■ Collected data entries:
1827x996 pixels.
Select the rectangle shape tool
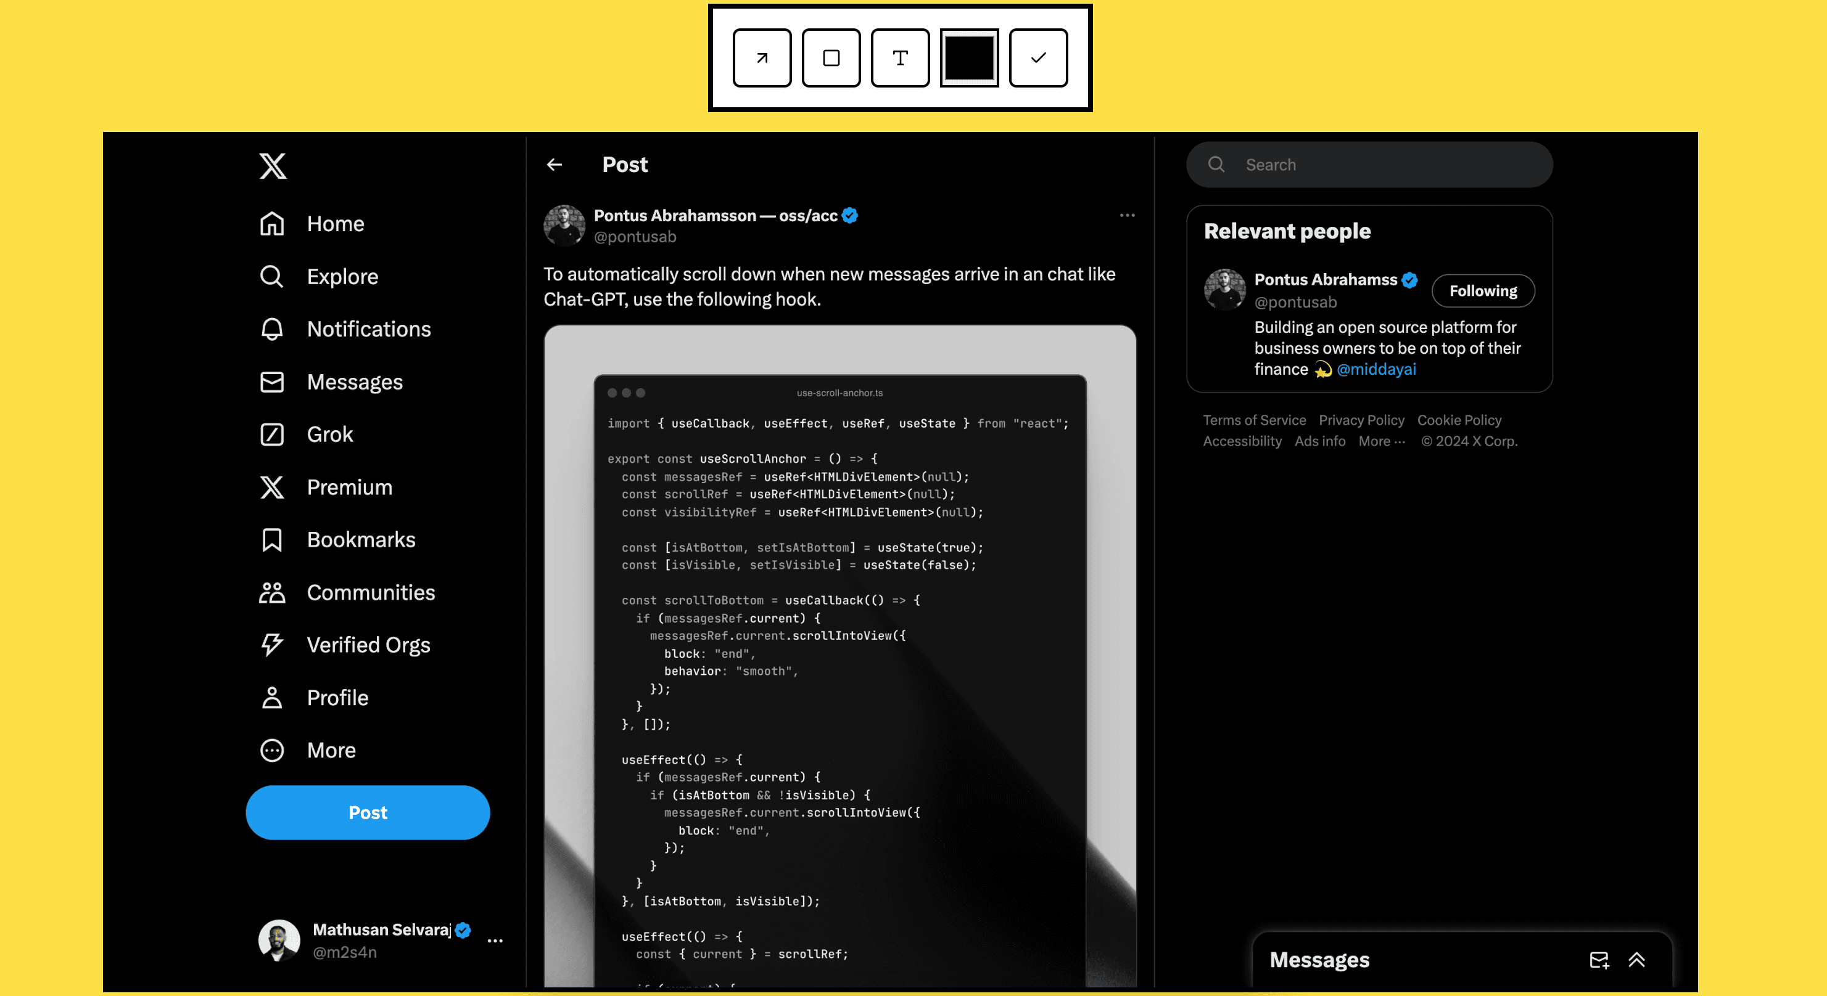coord(831,57)
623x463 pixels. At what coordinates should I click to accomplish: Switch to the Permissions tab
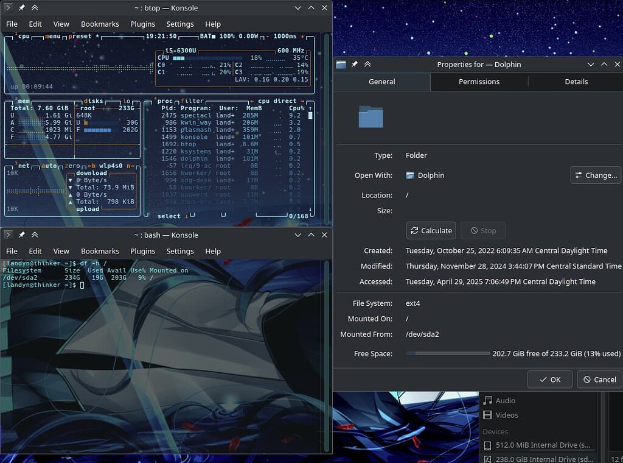479,81
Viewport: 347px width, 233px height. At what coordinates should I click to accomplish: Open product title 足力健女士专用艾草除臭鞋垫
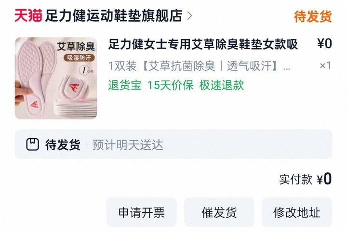[x=203, y=44]
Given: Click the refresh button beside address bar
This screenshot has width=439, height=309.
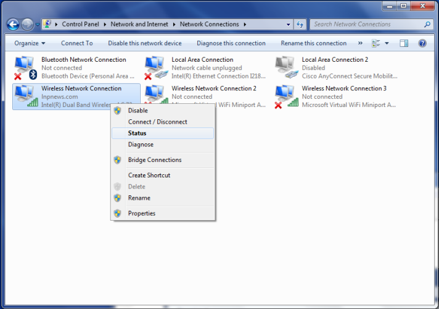Looking at the screenshot, I should (300, 25).
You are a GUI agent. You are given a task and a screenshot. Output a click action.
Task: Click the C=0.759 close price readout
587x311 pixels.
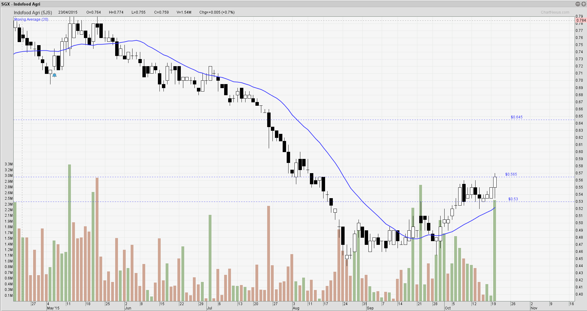pos(161,12)
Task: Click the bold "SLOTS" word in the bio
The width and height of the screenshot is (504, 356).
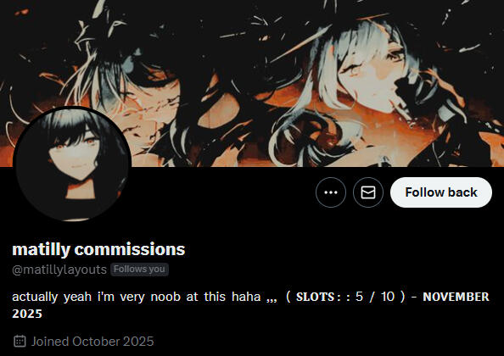Action: pos(316,297)
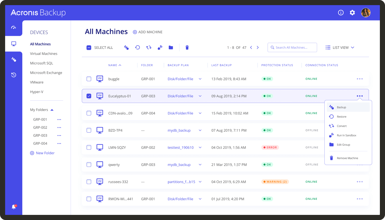Image resolution: width=385 pixels, height=220 pixels.
Task: Check the checkbox next to buggle
Action: pos(89,79)
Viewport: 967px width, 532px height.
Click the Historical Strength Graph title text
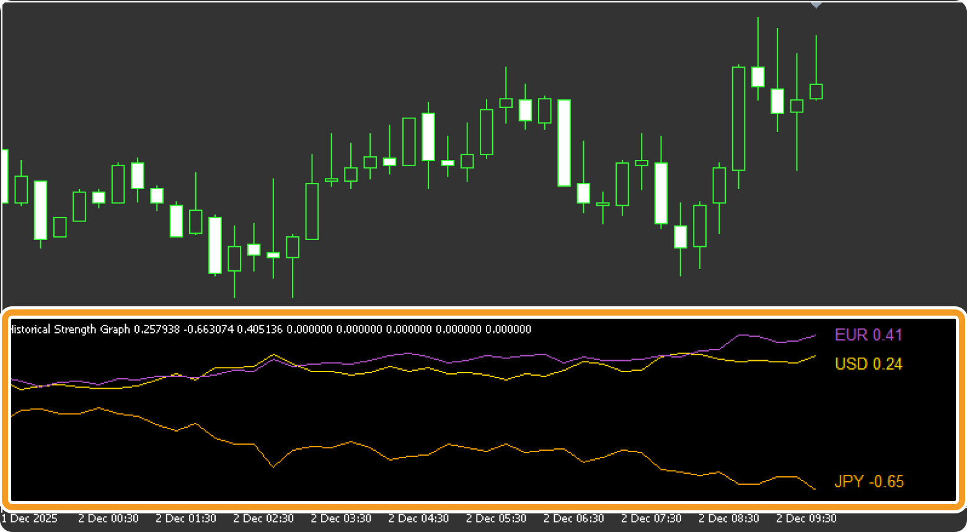click(x=70, y=329)
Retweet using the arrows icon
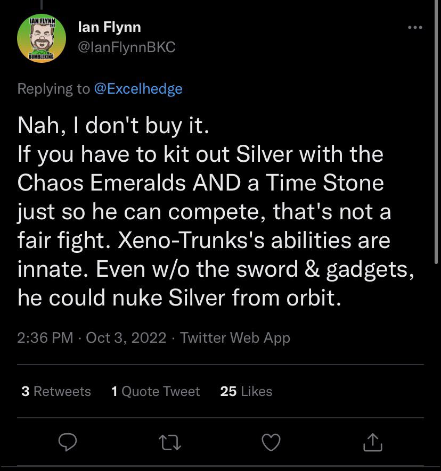 (x=170, y=442)
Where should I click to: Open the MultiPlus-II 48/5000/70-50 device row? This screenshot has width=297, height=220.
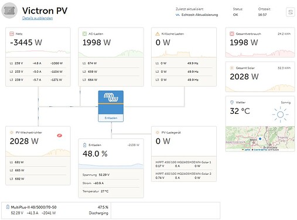56,210
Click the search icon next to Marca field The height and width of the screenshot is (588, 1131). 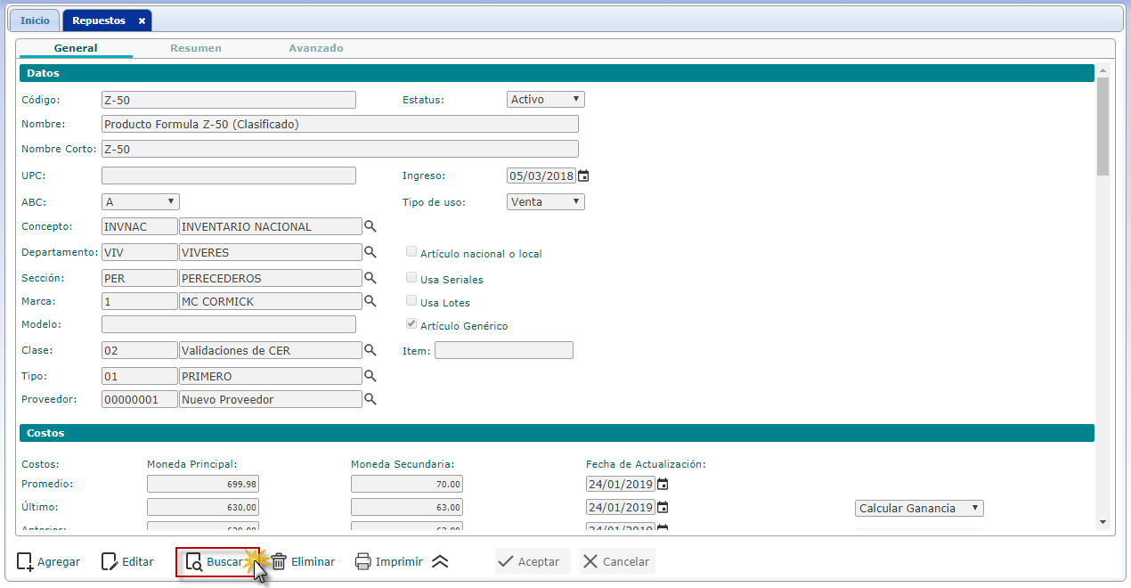(370, 301)
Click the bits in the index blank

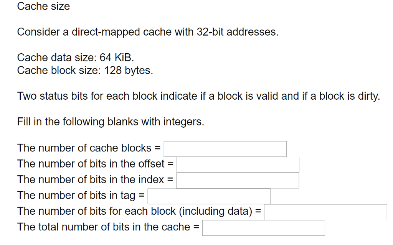click(x=237, y=180)
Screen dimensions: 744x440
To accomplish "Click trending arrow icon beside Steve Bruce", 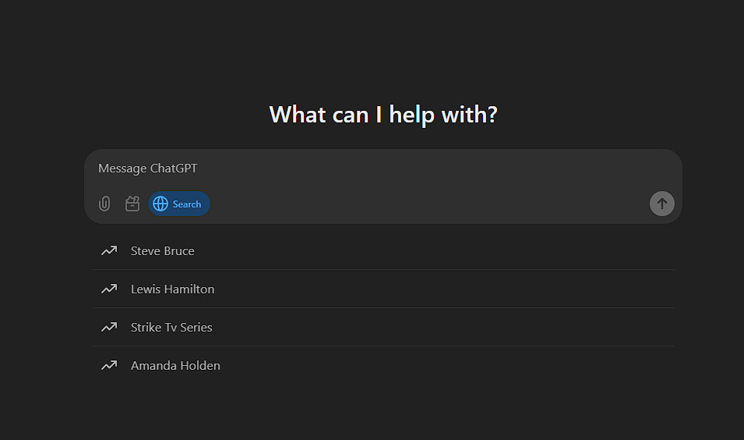I will click(109, 250).
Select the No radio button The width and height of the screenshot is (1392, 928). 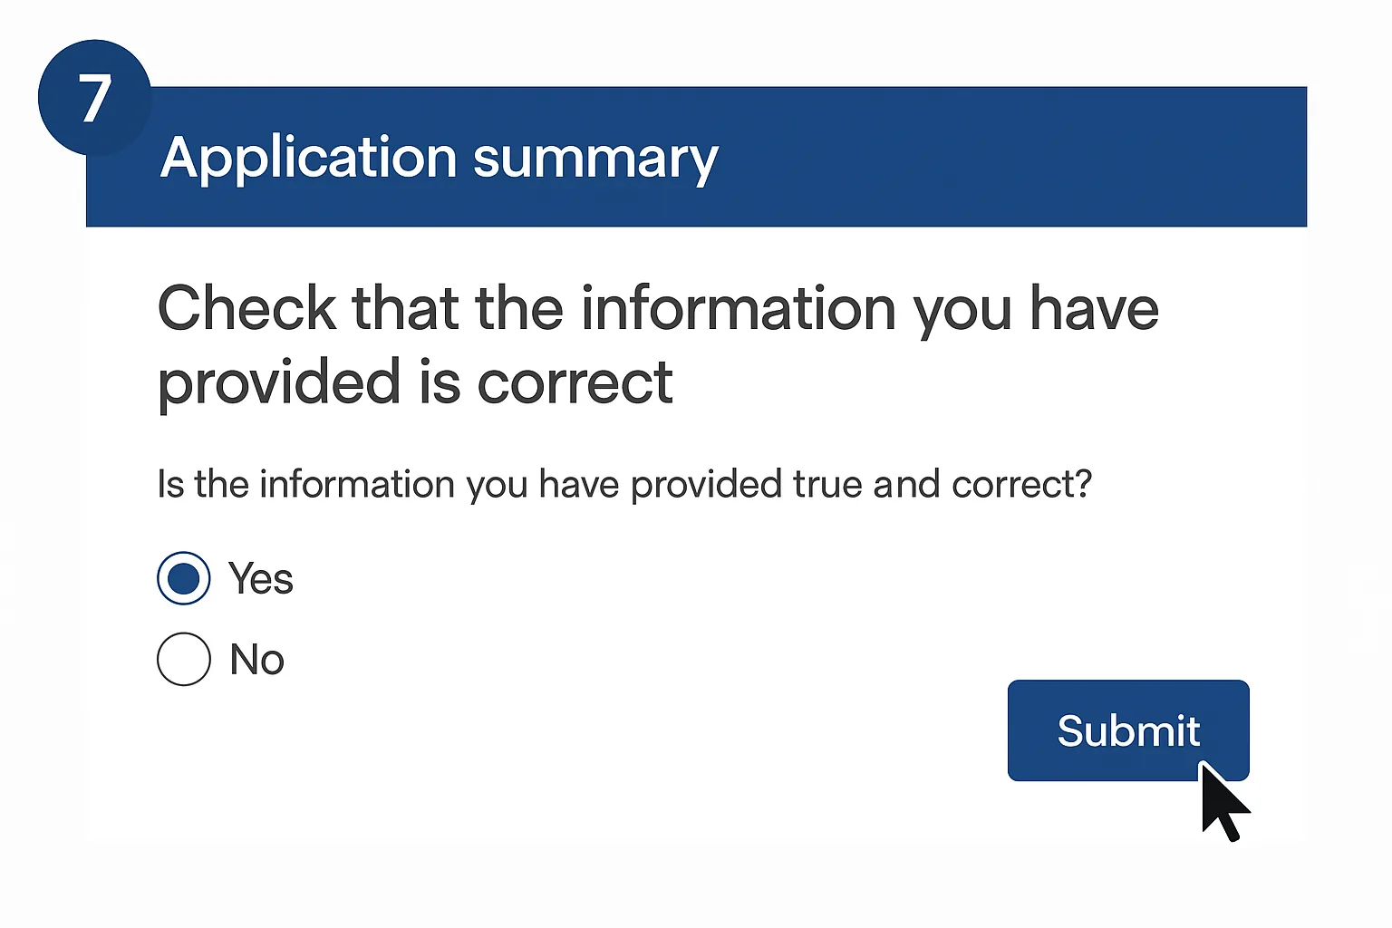coord(184,659)
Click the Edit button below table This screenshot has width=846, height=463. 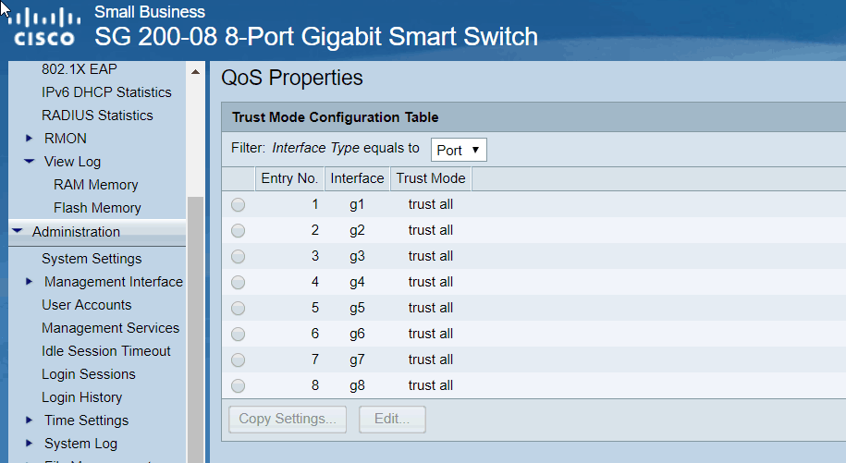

■ Assignment: Exactly the lines above, from the one containing "623x463 pixels. At" down to the one containing "Task: Click the bold", are to be repeated, including both ends. Pictures are not part of the copy.

■ Response area:
623x463 pixels. At what coordinates should I click to accomplish: Switch to the Permissions tab
479,81
Viewport: 347px width, 233px height. At what coordinates should I click to accomplish: Open product title 足力健女士专用艾草除臭鞋垫
[x=203, y=44]
Given: Click the refresh button beside address bar
This screenshot has width=439, height=309.
Looking at the screenshot, I should (300, 25).
You are a GUI agent. You are given a task and a screenshot. Output a click action.
Task: Click the C=0.759 close price readout
587x311 pixels.
pos(161,12)
Task: Click the bold "SLOTS" word in the bio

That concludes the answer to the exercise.